A voltage divider is a simple, fundamental circuit used primarily to produce a specific, lower output voltage (Vout) from a higher input voltage (Vin). It's one of the most common and useful circuits in electronics.
Here's a breakdown of its key purposes and applications:
Scaling Down Voltages: This is its core function. It takes a higher voltage and outputs a predictable fraction of it.
Example: Converting a 12V battery signal down to 5V for a logic input, or converting a 5V sensor output down to 3.3V for a microcontroller.
Signal Level Shifting: Adapting signal voltage levels between different parts of a circuit or between different devices.
Example: Interfacing a sensor designed for 5V operation with a microcontroller that runs on 3.3V logic.

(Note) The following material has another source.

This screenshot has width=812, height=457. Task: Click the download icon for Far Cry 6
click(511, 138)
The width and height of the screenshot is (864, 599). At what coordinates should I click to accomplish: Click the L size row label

Creating Reference Voltages: Providing a stable, specific voltage point for other circuits to use as a reference.
Example: Setting the bias voltage for the base of a transistor or the non-inverting input of an op-amp.
Sensor Measurement (Potentiometers): Many sensors (like potentiometers, thermistors, light-dependent resistors - LDRs, flex sensors, some pressure sensors) work by changing their resistance in response to a physical quantity.
How: The sensor is used as one resistor (R2) in the divider. A fixed voltage (Vin) is applied across the divider. As the sensor's resistance changes (e.g., with temperature, light, position), the output voltage (Vout) changes proportionally. This varying Vout is easily measured by an ADC (Analog-to-Digital Converter) in a microcontroller.
Example: The volume knob on an old radio is often a potentiometer used as a voltage divider.
Biasing Active Components: Setting the correct DC operating point (quiescent point) for transistors or operational amplifiers.
Attenuation: Reducing the amplitude of an AC signal (like audio or radio frequency signals) without significantly distorting it.
Key Formula:
The output voltage (Vout) of a simple two-resistor voltage divider is determined by:
Vout = Vin * (R2 / (R1 + R2))
Where:
Vin is the input voltage.
R1 is the resistance of the first resistor (connected between Vin and Vout).
R2 is the resistance of the second resistor (connected between Vout and Ground).